### Exploring Parquet on s3 performance and partitioning


In [1]:
BUCKET_NAME = "s3://megaqc-test/datasets"

# Configuration parameters
NUM_RUNS = 10  # Can be scaled up to millions in real case
NUM_MODULES = 10  # Fixed across runs
NUM_SAMPLES_PER_MODULE = 100  # Can be 10 to 1000
NUM_METRICS_PER_MODULE = 20  # Can be 10 to 50

In [49]:
import random
import string
import time
from datetime import datetime

import duckdb
import pandas as pd
import pyarrow as pa
import pyarrow.parquet as pq
import pyarrow.dataset as ds


def generate_random_string(length=10):
    """Generate a random string of fixed length"""
    return "".join(random.choices(string.ascii_letters, k=length))

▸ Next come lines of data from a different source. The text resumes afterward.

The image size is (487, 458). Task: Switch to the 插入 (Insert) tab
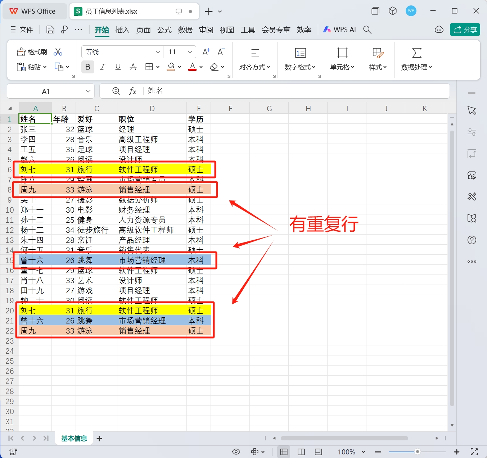pos(122,30)
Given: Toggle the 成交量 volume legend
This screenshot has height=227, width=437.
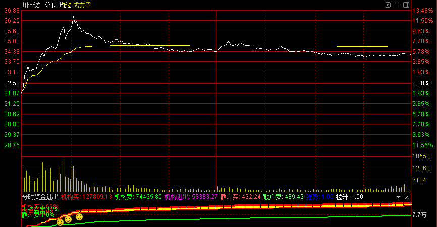Looking at the screenshot, I should coord(82,5).
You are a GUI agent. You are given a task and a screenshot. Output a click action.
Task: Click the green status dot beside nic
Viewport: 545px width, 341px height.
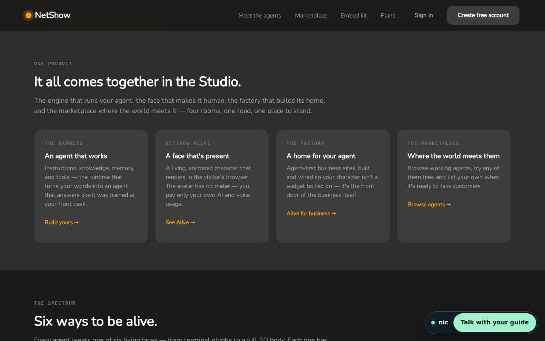click(433, 323)

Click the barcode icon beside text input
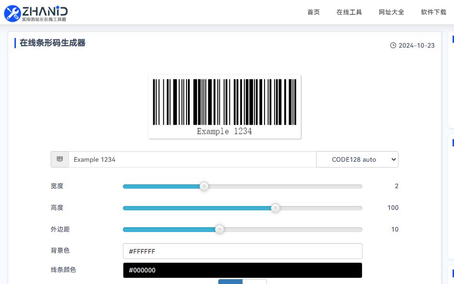point(60,159)
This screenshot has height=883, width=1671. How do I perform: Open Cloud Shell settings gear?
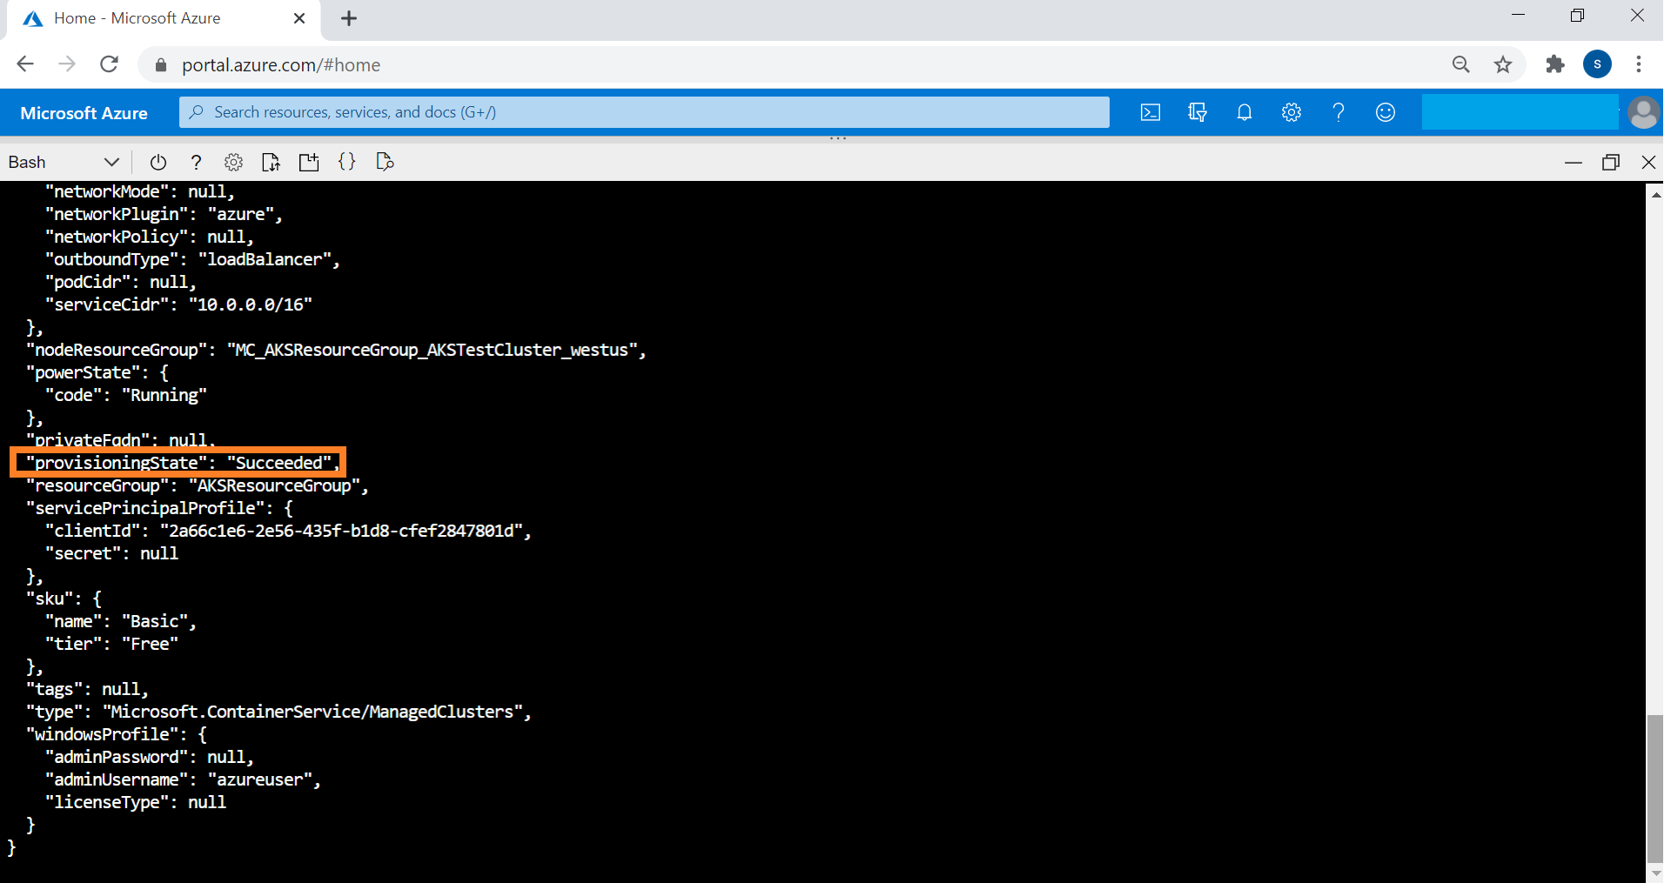pyautogui.click(x=233, y=162)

def generate_metric_metadata():
    """Generate metadata for a metric"""
    return {
        "min": random.uniform(0, 10),
        "max": random.uniform(90, 100),
        "scale": random.choice(["linear", "log"]),
        "color": f"#{random.randint(0, 0xFFFFFF):06x}",
        "type": random.choice(["numeric", "categorical", "percentage"]),
        "namespace": random.choice(["performance", "quality", "resource"]),
        "placement": random.choice(["primary", "secondary", "tertiary"]),
    }


def generate_value_metadata(value):
    """Generate metadata for a value"""
    return {
        "unmodified_value": value,
        "formatted_value": f"{value:.2f}" if isinstance(value, float) else str(value),
    }


def generate_sample_data(num_metrics):
    """Generate data for a single sample"""
    sample_id = generate_random_string()
    metrics = {}

    for i in range(num_metrics):
        metric_name = f"metric_{i}"
        value = random.uniform(0, 100)
        metrics[metric_name] = {
            "value": value,
            "metadata": generate_value_metadata(value),
        }

    return {"sample_id": sample_id, "metrics": metrics}


def generate_module_data(module_index, num_samples, num_metrics):
    """Generate data for a single module"""
    samples = [generate_sample_data(num_metrics) for _ in range(num_samples)]

    metrics_metadata = {}
    for i in range(num_metrics):
        metric_name = f"metric_{i}"
        metrics_metadata[metric_name] = generate_metric_metadata()

    return {
        "module_id": f"module_{module_index}",
        "name": f"Module {module_index}",
        "url": f"http://example.com/module/{module_index}",
        "comment": f"This is module {module_index}",
        "metrics_metadata": metrics_metadata,
        "samples": samples,
    }


def generate_run_data(
    run_index, num_modules, num_samples_per_module, num_metrics_per_module
):
    """Generate data for a single run"""
    modules = [
        generate_module_data(i, num_samples_per_module, num_metrics_per_module)
        for i in range(num_modules)
    ]

    return {
        "run_id": f"run_{run_index}",
        "timestamp": datetime.now().isoformat(),
        "modules": modules,
    }


def generate_all_data(
    num_runs, num_modules, num_samples_per_module, num_metrics_per_module
):
    """Generate all runs data"""
    return [
        generate_run_data(
            i, num_modules, num_samples_per_module, num_metrics_per_module
        )
        for i in range(num_runs)
    ]


def flatten_hierarchical_data(data):
    """Convert hierarchical data to flat format for Parquet"""
    flat_records = []

    for run in data:
        run_id = run["run_id"]
        timestamp = run["timestamp"]

        for module in run["modules"]:
            module_id = module["module_id"]
            module_name = module["name"]
            module_url = module["url"]
            module_comment = module["comment"]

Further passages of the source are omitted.